Так «спасать» своего подзащитного ни один идейный политический защитник никогда не позволил бы себе.
Установившаяся среди русских адвокатов традиция защищать «политических преступников» на процессах организованно и солидарно при Селиванове не практиковалась, и на тех немногих процессах, которые были поставлены в период его управления краем, напуганные адвокаты-одиночки могли вести свои защиты лишь в весьма сдержанных и осторожных тонах. Но с прибытием Князева все коренным образом изменилось. Адвокаты воспрянули духом, и на множестве крупных политических процессов, имевших место в Иркутске, начиная с 1911 года до 1915 года, защитники пользовались самой широкой свободой слова.

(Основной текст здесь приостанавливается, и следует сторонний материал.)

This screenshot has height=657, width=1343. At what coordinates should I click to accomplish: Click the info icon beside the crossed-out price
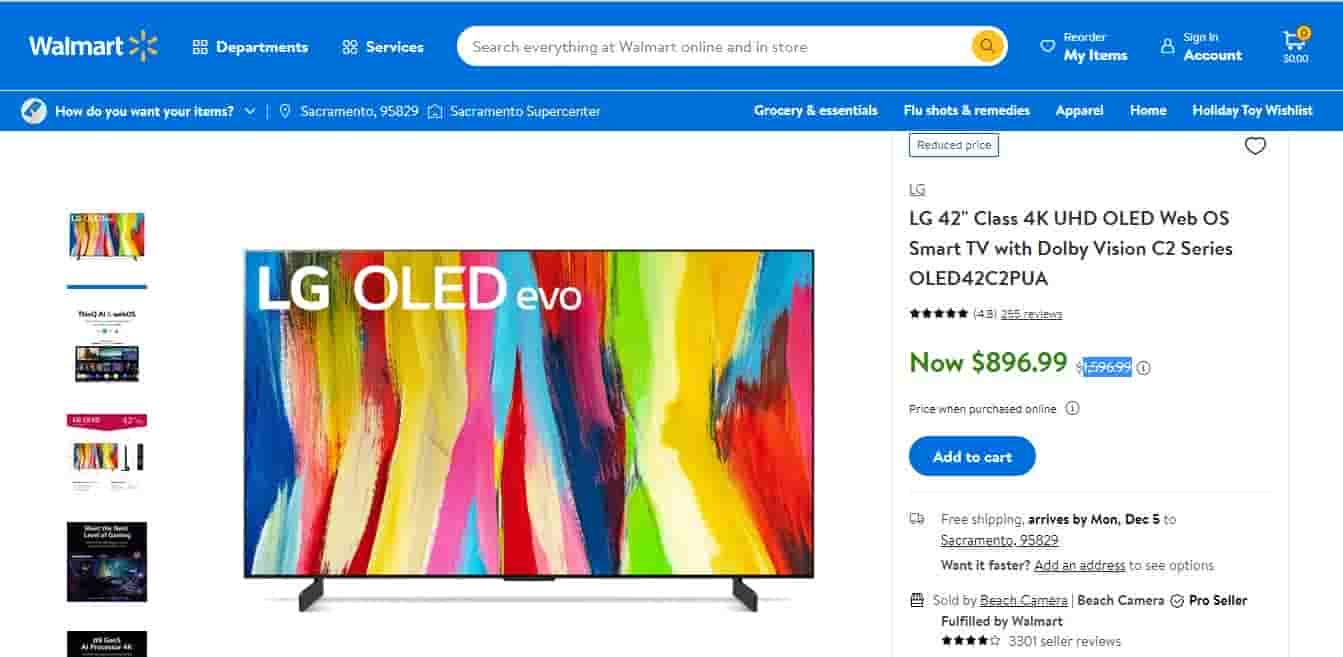pyautogui.click(x=1144, y=368)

Я лично вел преимущественно гражданские дела. Уголовные защиты я брал на себя только в исключительных случаях. Но участвовать в роли защитника на политических процессах я считал своим общественным долгом, хотя это участие требовало от меня чрезвычайного напряжения моих сил. Дело в том, что гражданская моя практика была очень большая. Почти ежедневно мне приходилось выступать то в окружном суде, то в Судебной палате, то у мировых судей. Работы у меня было очень много. Бывали дни, когда у меня ни одного часа не бывало свободного. Между тем политические процессы, на которых сплошь да рядом на скамье подсудимых сидели много десятков обвиняемых (иногда их число доходило чуть ли не до ста), тянулись часто дней семь-восемь, а то и недели две. Отлучаться защитникам было почти невозможно, и мне с величайшими трудностями приходилось как-то урегулировать свои дела в гражданских судебных учреждениях. Некоторые дела откладывались, по другим меня заменяли коллеги. Словом, хлопот и забот у меня было с ними очень много. Но на участие свое в политических процессах я смотрел как на общественное служение, и должен сказать, что благоприятный исход огромного большинства политических процессов, в которых я выступал, доставлял мне и моим товарищам по защите не только глубокое нравственное удовлетворение, но и большую радость.